Vamos iniciar a discussão a partir de algo grosseiramente definido e dizer que
a questão central para essa abordagem é a interação – termo que está no próprio nome
da teoria – entre a criança e o adulto. Cláudia T. G. de Lemos, a precursora do
Interacionismo em questão para nós, em texto publicado em 1999, reconhece que vários
trabalhos são agrupados sob a mesma denominação por levarem em conta a interação
entre a criança e o outro. No que concerne aos seus próprios objetivos, a autora justifica
o rótulo de interacionista na medida em que, em um dado momento de sua pesquisa
com a fala da criança, foi preciso encontrar, em termos teóricos, “um lugar para esse
outro que, como representante da língua para a criança tinha um efeito no percurso da
aquisição da linguagem” (Lemos, 1999, p. 13).
Essa posição foi consequência da constatação de que a Linguística, por ela
mesma, não dava conta do processo de aquisição sem para isso recorrer a estágios e a
atribuição de conhecimento à criança – corolário da noção de desenvolvimento vinda da
psicologia. O que se pretendia portanto era dar um tratamento, no âmbito de uma teoria
efetivamente linguística, à fala da criança; e ao observar que nessa fala havia
fragmentos da fala do adulto era necessário que se entendesse
“o diálogo como unidade de análise – e não de comunicação – análise
esta que se distanciava da pragmática na medida em que não se partia
de um sujeito dotado de intenções e de sentidos e que a interrogação
incidia desde sempre sobre o efeito da linguagem, através da fala do
outro, na constituição da criança como sujeito” (LEMOS, loc. cit.;
grifo nosso.)
Embora tenhamos mostrado ao fim da última sessão que as pesquisas
indiciárias se preocupam em dar relevância teórica ao interlocutor, para os
27
interacionistas essa questão é ainda mais fundamental e elementar, uma vez que desse
ponto de vista, o outro representa a possibilidade de inserção da criança no
funcionamento linguístico. Já aqui temos um posicionamento que obriga a escolha por
um tipo específico de coleta de dados; se o que está em jogo é o diálogo entre o adulto e
a criança, mais especificamente quais são os efeitos da fala do adulto sobre a fala da
criança, não faria sentido coletar dados em situações que pretendem isolar as produções
infantis e analisá-las em si mesmas.
A forte preocupação de Lemos com as questões mais intrinsecamente
linguísticas do processo de aquisição de linguagem, ainda que possa parecer paradoxal,
fez com que a pesquisadora fosse buscar em outro domínio, o instrumental teórico que
desse conta das mudanças observadas na fala criança, mudanças que podem ser
explicadas também na relação com a fala do adulto. Pensar a aquisição da linguagem
implica considerar e atribuir estatuto teórico a uma instância subjetiva e, nas palavras da
autora,
“Foi o reconhecimento dessa instância que [a] levou a buscar na
Psicanálise e, particularmente, em Lacan, para quem a língua é causa
de haver sujeito, uma possibilidade de fazer da fala da criança um
campo legítimo de indagação.” (LEMOS, op. cit., p. 16)

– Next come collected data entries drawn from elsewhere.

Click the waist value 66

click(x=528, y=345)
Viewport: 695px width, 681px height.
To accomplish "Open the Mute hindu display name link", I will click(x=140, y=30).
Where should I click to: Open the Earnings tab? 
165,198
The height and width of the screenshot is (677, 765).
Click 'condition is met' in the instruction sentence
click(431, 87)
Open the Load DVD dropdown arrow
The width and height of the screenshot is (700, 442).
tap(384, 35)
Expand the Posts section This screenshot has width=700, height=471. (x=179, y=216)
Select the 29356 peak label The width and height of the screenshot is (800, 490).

Os conceitos que, vindos da Psicanálise, ajudaram a construir a perspectiva
Interacionista não serão explorados aqui. Nossa pretensão até aqui foi situar o leitor
nessa discussão que, feita para tratar a oralidade, foi mais tarde adaptada também para a
explicação da escrita8. É disso que falaremos agora.

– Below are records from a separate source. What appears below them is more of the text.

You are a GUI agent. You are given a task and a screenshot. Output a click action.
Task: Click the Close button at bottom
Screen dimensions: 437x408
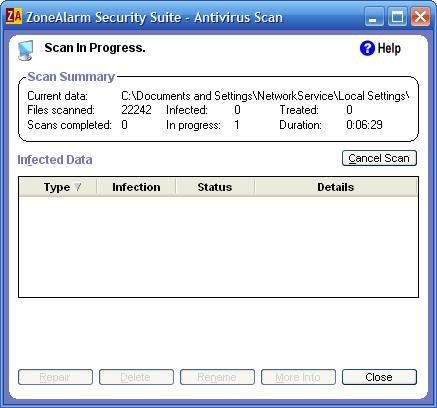coord(379,377)
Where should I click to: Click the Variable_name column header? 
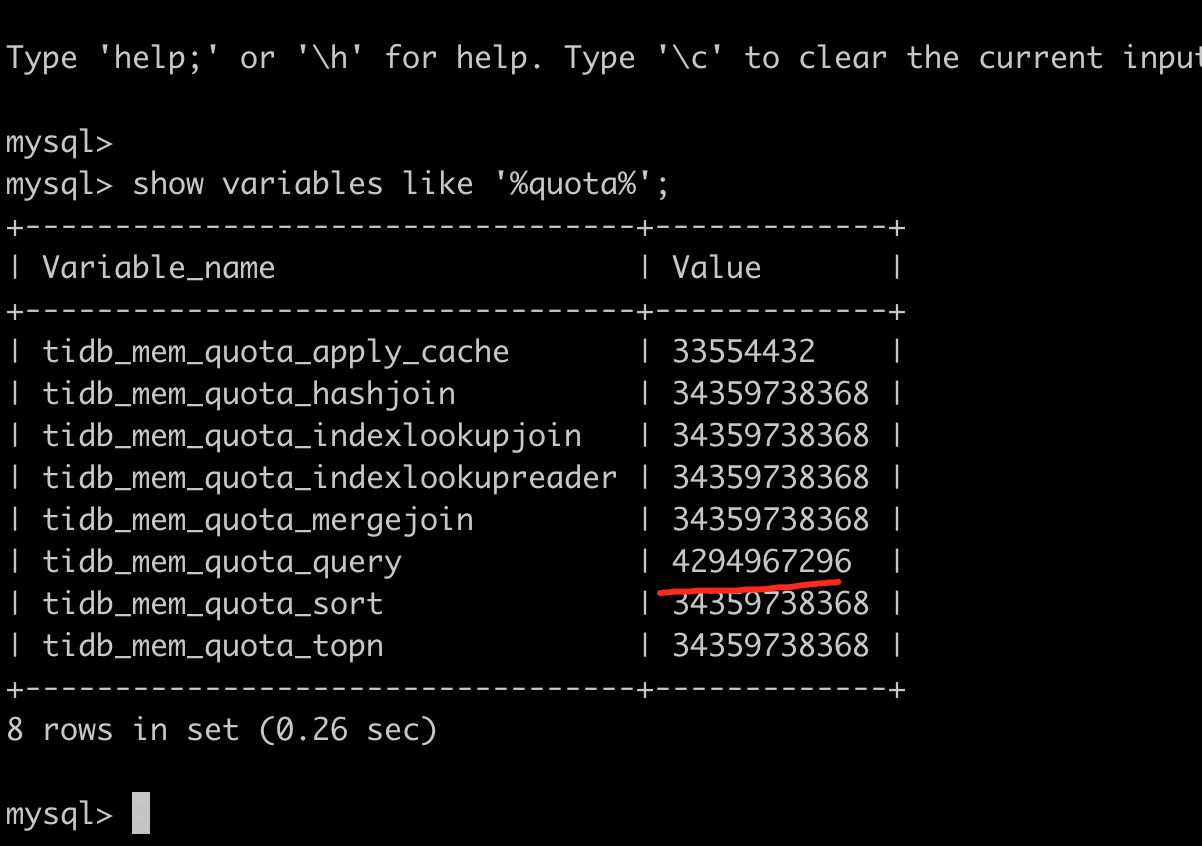pos(158,268)
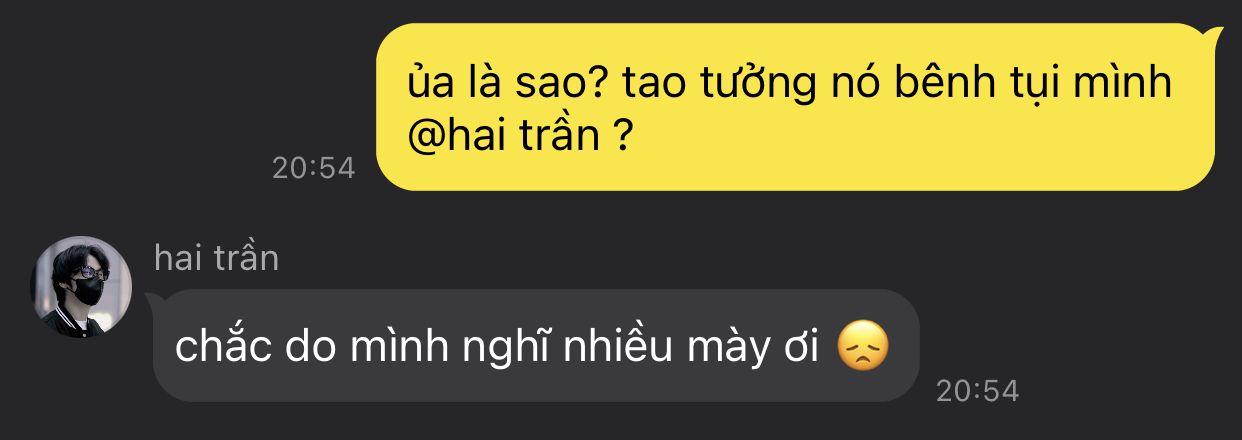Click the 20:54 timestamp beside yellow message

(x=313, y=168)
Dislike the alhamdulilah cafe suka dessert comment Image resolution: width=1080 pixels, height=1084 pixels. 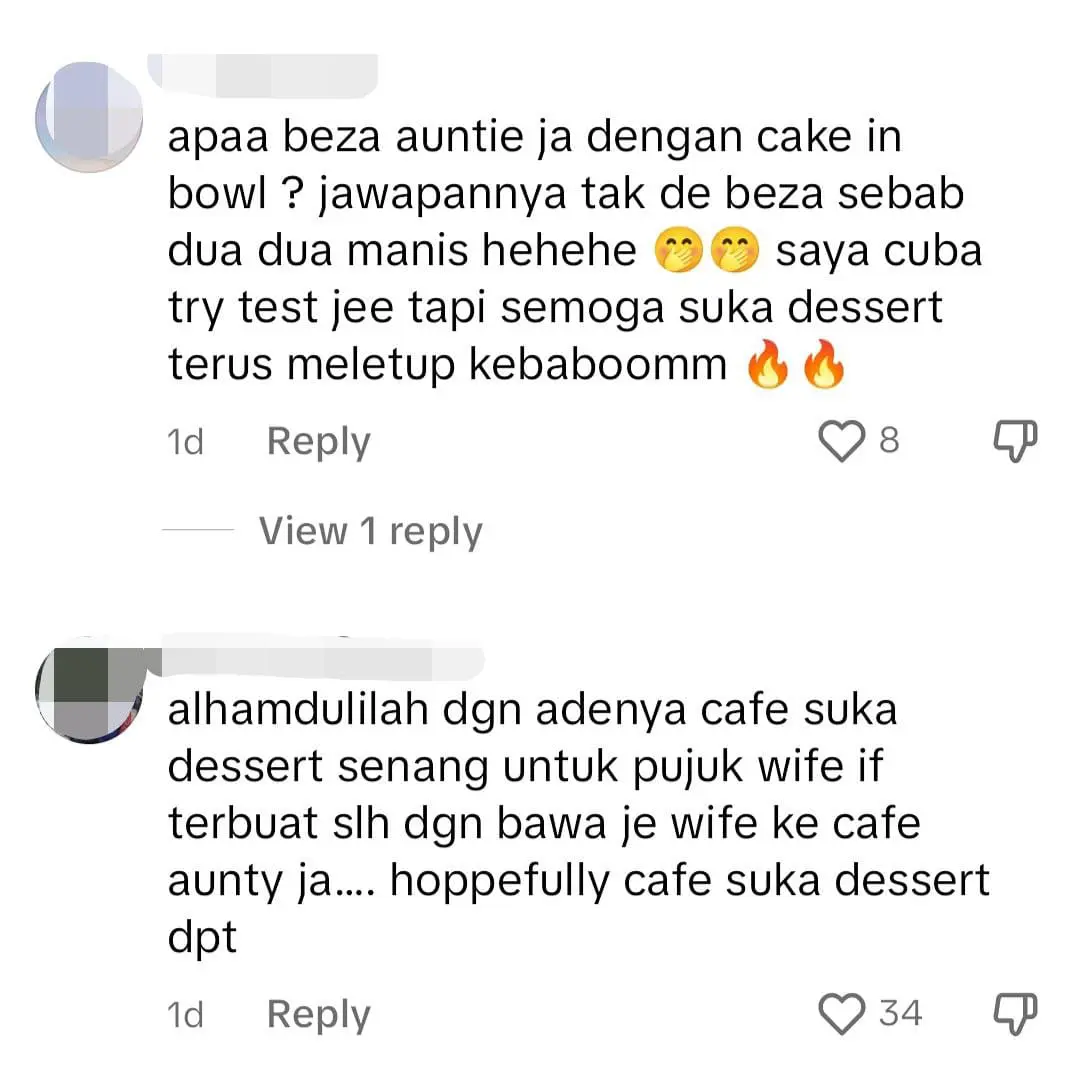(x=1015, y=1014)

Como já mencionado acima, de acordo com Emília Ferreiro, haveria um
estágio no qual a escrita da criança pertenceria ao nível pré-silábico, ou seja, a criança
demonstraria não estabelecer relação entre o gráfico e o sonoro e, além disso, seus
escritos poderiam ser reconhecidos, tanto como escrita, quanto como desenho – desse
ponto de vista, para que a escrita de fato se constituísse seria fundamental que a criança
concebesse escrita e desenho como dois sistemas de representação específicos e
independentes. Em franca oposição à leitura construtivista, Bosco (2002), a partir de
uma ótica interacionista, pretende
8 Quando nos referirmos a questões de escrita, na maioria das vezes, as mesmas relações se
aplicam, mutatis mutandis, também a questões de fala.
28
“mostrar que as mudanças que nela [na escrita infantil] se dão não
mostram um sujeito consciente e intencional, descobridor da
natureza da relação que desembocaria na representação da oralidade
na escrita, como crê Ferreiro. Essas mudanças revelam-nos um
sujeito sob os efeitos de um funcionamento que é de ordem
linguística” (BOSCO, op. cit., p. 16; grifos nossos.)

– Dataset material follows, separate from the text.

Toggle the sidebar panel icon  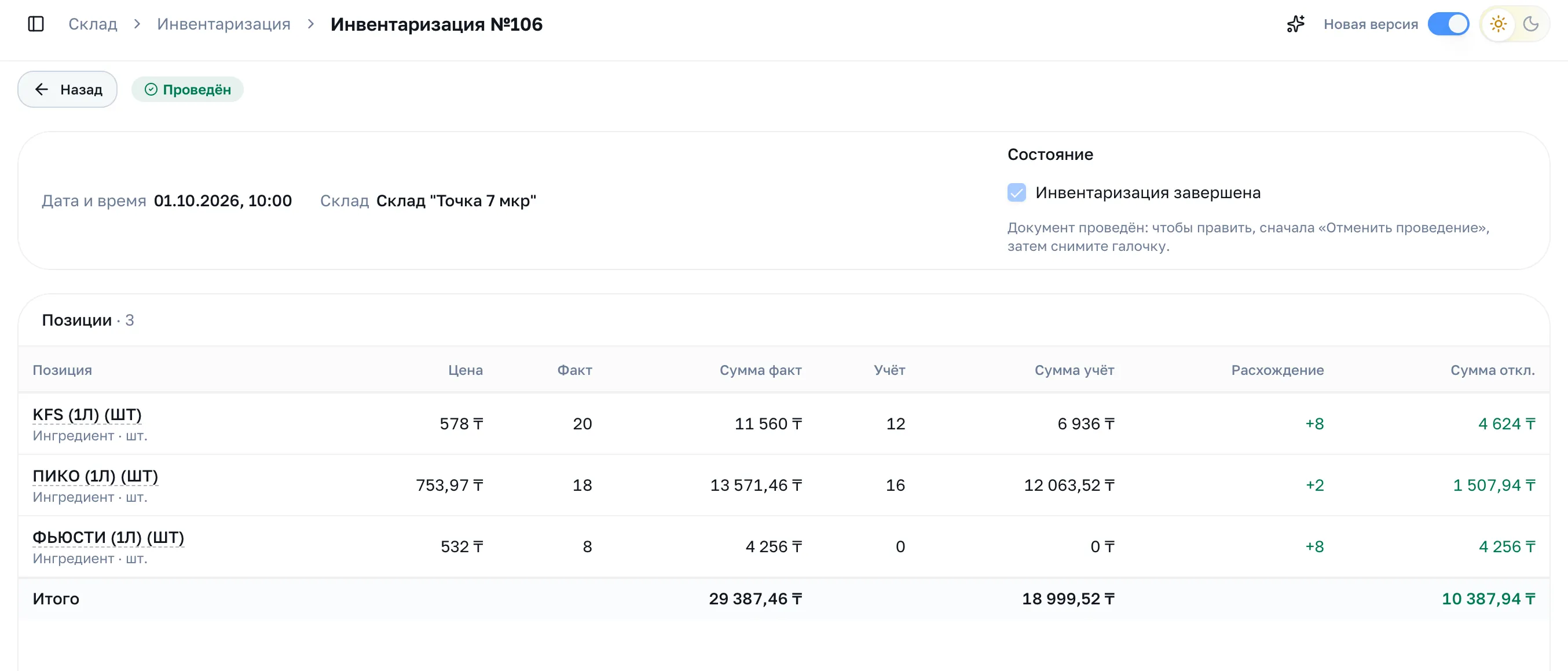36,24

Falar em efeitos do funcionamento linguístico significa reconhecer o papel da
interpretação do adulto sobre a escrita da criança, uma vez que é através do adulto como
representante da língua constituída que a criança tem acesso ao funcionamento
linguístico Nesse sentido, a escrita não é assimilada por meio de esquemas de
interpretação internos ao sujeito, mas sim sua aquisição depende primordialmente da
participação do outro, que tem papel constitutivo no processo de aquisição da escrita.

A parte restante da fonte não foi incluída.